^ Except more regulation would probably have made the 2008 financial meltdown either a lot easier or non-existent.
No?
The government (in the guise of Housing and Urban Development aka HUD, Fannie Mae, and Freddie Mac) is what strong-armed banks into making loans they wouldn't have ordinarily made in the first place. Government has been forcing banks to make bad loans to deadbeats to be "compassionate" and have "more diverse" portfolios. The goal is noble -- for more people to own their own homes. But in the end, we got bad loans to deadbeats and people who can't pay back what they borrowed, or people who buy too much home for what they can really afford, and have adjustable mortgages so when interest rates go up they can no longer afford their mortgage payments, thus we end up with a foreclosure nightmare and bad loans nobody wants to touch.
Which is how we got into this mess.
Then take a look at what out-of-power politicians have been working at, or sitting on the board of, those three government organizations -- some of the very same people crying for more government regulation. It's a fix, a power grab, and the fleecing of the tax payer and I'm shocked people don't see it for what it is.
Also, it sounds like a few posts up that people aren't clear on what "Fannie Mae" and "Freddie Mac" exactlly are. They are government-run corporations, like the Post Office or Amtrak. If any of you had school loans like I did, you had to deal with Sally Mae which is the equivalent. Fanny and Freddie are government run quasi-companies that were set up to guarantee loans to "needy" people at better than market rates who might not be able to get them on the free market. In other words it's a government cash machine.
One of the big scams is that a lot of out of power politicians (such as Jamie Gorelik, one of Clinton's tsars) get cushy multi-million dollar jobs there when they have absolutely not a shred of financial knowledge.
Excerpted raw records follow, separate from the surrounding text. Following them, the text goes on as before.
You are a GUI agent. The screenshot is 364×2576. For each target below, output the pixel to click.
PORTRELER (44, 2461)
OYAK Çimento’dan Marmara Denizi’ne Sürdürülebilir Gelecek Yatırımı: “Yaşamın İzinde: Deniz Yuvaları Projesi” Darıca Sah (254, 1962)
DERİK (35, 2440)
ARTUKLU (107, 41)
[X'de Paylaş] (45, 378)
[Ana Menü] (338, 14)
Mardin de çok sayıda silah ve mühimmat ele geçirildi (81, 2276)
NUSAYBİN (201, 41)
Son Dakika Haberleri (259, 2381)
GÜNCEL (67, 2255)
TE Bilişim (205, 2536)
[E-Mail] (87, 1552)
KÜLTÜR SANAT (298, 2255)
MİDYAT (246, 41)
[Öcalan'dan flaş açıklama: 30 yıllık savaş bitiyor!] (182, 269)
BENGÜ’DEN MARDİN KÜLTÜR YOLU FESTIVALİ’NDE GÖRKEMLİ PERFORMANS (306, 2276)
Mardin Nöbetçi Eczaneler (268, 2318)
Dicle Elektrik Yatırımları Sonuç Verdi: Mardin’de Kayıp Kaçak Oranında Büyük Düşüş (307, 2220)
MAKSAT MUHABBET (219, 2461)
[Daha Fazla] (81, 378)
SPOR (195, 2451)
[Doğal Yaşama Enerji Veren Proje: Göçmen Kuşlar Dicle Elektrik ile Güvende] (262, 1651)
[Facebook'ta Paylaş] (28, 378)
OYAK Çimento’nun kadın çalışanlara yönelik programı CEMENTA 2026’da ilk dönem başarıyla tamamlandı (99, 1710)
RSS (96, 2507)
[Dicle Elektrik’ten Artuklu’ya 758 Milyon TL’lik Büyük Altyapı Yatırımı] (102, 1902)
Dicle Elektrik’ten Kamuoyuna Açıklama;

It's a place to get a cushy job and pad your nest while your party is out of power. Barney Frank's lover was also on the board, and to add insult to injury Fannie/Freddy make political contributions, the largest beneficiary of which was Sen. Chris Dodd.
Am I the only one who sees something wrong with a government-run company stocked with out of power politicians making political campaign contributions?